**EXERCISE AIM:** Search the data for lines holding the word "total". State how many there are, and nothing else.

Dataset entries
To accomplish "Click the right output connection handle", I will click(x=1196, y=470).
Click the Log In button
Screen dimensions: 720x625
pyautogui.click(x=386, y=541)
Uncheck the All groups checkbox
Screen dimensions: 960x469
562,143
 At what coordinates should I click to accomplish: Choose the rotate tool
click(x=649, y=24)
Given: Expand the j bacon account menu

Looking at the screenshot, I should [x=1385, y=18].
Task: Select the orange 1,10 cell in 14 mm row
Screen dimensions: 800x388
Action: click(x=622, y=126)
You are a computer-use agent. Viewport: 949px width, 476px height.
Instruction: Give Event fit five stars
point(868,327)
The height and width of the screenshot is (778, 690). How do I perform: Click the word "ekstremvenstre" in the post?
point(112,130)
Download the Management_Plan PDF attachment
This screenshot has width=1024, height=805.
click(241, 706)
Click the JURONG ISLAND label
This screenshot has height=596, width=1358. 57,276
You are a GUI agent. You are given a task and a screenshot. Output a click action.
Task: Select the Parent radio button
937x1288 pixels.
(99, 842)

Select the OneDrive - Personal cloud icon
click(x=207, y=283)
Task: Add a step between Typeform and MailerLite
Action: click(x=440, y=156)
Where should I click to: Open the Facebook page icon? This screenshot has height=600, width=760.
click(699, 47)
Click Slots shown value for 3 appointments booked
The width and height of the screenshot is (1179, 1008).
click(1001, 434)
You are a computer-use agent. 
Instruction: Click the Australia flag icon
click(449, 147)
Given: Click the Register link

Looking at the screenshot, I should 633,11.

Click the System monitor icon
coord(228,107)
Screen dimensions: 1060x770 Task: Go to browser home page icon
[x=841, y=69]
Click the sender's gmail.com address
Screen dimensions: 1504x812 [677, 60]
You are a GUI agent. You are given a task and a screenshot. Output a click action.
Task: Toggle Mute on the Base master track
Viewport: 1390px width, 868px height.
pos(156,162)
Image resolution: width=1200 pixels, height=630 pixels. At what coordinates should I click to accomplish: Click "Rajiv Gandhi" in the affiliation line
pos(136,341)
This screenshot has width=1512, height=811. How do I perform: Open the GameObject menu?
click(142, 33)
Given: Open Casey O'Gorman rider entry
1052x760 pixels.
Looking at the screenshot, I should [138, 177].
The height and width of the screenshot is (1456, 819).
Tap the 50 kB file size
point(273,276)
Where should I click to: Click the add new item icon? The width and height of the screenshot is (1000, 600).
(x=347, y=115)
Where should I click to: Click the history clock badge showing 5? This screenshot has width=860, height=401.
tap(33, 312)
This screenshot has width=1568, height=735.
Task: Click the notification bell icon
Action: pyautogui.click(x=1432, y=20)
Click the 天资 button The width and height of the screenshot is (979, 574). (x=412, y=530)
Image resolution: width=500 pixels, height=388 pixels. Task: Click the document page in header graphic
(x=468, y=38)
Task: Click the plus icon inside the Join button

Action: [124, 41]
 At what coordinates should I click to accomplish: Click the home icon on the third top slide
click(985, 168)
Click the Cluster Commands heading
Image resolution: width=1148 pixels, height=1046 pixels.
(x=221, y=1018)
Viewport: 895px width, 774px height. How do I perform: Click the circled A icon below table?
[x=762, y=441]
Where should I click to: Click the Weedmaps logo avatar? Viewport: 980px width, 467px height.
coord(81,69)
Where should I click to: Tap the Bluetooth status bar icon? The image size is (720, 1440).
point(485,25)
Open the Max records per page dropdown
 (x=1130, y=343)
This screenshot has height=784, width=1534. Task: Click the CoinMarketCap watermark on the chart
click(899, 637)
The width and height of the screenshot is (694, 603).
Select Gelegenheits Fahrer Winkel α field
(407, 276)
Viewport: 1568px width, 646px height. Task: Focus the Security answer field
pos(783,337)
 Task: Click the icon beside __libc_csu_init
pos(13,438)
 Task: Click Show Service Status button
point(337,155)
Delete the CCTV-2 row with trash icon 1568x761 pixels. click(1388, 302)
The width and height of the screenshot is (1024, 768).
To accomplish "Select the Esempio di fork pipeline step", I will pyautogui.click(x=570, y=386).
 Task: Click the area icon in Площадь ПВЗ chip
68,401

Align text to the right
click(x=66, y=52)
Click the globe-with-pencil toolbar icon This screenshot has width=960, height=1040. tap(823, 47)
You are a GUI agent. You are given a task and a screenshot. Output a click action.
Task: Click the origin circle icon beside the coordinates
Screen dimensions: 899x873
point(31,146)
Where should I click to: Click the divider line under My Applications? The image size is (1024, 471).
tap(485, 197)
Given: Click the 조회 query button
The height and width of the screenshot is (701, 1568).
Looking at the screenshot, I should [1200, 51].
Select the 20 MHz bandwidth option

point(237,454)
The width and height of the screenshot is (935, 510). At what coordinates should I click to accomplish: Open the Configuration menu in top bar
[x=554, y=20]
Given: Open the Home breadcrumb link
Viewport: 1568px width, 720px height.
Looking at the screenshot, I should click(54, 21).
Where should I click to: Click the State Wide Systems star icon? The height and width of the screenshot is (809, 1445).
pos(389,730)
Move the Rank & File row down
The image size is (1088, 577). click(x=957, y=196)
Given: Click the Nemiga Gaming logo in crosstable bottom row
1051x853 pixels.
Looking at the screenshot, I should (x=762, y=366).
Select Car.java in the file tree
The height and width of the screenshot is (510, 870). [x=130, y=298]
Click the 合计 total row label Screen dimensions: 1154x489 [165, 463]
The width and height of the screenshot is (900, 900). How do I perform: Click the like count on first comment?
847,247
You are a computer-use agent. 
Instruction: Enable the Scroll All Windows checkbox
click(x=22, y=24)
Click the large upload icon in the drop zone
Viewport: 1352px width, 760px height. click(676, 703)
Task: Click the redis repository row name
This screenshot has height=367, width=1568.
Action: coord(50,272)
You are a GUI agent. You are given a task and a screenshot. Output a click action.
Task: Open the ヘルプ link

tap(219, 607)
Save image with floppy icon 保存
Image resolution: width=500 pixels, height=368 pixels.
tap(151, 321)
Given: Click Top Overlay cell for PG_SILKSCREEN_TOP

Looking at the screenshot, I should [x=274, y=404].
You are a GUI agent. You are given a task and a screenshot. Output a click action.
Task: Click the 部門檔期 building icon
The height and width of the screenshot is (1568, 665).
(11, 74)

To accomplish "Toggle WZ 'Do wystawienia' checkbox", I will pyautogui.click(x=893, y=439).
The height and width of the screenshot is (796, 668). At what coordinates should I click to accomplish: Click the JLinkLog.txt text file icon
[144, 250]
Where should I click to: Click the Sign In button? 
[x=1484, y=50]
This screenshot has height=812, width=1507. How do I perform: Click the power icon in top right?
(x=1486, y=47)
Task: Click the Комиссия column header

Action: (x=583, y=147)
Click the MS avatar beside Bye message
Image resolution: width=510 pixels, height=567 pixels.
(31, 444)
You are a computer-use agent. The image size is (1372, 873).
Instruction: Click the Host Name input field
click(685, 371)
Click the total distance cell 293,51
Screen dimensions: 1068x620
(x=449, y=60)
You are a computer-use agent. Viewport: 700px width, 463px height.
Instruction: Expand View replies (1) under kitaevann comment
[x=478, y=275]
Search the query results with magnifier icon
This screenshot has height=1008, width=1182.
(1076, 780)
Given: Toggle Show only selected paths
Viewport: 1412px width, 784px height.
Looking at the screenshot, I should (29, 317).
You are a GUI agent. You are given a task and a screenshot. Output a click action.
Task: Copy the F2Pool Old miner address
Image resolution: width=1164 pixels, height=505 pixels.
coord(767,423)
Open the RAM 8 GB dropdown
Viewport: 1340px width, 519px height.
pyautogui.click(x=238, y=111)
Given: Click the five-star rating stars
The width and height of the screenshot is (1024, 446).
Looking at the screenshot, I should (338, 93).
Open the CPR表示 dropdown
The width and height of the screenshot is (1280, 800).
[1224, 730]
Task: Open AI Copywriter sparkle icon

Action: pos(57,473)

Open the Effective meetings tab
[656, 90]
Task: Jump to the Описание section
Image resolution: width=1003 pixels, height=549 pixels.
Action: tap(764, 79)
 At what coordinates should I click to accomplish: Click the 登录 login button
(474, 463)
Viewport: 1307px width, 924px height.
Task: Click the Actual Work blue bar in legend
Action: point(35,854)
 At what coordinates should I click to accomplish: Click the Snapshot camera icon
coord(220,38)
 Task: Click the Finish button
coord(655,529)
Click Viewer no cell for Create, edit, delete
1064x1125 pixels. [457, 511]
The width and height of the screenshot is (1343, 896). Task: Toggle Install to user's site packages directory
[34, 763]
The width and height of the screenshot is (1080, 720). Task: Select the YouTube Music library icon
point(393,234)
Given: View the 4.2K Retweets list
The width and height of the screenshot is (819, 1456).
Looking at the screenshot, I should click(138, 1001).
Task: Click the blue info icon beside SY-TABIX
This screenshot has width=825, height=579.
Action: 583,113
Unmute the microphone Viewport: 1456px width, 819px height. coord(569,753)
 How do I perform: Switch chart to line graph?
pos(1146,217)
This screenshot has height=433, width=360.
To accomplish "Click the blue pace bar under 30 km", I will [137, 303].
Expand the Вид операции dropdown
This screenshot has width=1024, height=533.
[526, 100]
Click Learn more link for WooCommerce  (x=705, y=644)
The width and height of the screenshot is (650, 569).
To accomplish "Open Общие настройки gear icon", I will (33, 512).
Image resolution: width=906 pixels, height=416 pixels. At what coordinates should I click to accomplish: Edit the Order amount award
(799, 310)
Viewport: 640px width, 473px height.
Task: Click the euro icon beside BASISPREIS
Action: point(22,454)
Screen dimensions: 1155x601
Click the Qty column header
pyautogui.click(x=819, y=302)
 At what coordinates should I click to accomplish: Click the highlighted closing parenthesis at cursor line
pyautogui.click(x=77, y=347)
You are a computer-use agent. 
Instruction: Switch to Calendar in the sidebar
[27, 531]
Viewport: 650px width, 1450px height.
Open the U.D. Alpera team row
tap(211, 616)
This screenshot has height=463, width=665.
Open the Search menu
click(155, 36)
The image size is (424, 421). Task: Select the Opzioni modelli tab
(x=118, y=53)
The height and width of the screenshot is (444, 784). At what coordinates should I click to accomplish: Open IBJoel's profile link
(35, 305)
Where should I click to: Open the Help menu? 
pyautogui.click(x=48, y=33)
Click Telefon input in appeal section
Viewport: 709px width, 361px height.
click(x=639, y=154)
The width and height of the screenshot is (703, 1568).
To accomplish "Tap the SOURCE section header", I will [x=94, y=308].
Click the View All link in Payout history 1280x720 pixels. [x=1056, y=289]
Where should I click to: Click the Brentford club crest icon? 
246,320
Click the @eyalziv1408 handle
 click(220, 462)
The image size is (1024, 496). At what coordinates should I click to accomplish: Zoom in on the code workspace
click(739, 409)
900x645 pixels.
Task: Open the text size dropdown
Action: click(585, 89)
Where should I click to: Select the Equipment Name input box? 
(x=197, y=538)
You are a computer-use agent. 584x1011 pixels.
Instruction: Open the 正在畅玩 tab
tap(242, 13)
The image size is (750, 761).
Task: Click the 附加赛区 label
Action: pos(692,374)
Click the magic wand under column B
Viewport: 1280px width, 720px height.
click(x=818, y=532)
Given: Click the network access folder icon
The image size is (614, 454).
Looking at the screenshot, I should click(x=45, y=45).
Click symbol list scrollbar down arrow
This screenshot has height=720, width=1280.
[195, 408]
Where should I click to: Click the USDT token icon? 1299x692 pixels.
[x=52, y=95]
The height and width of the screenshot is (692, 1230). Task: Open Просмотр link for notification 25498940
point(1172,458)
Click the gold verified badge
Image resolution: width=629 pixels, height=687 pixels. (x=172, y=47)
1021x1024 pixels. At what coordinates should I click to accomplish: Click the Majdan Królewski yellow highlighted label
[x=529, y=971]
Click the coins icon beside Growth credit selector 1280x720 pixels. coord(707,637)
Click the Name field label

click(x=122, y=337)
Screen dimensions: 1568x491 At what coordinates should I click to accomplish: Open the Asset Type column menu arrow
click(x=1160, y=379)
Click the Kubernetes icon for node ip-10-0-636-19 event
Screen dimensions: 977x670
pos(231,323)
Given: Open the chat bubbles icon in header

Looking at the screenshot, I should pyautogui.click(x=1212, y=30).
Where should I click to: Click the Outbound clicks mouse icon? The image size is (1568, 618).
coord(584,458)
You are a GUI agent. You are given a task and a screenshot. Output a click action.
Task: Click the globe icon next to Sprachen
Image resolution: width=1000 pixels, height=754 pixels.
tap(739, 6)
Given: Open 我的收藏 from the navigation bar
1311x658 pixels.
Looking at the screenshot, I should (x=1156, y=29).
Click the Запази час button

**EXERCISE RESPONSE:** 2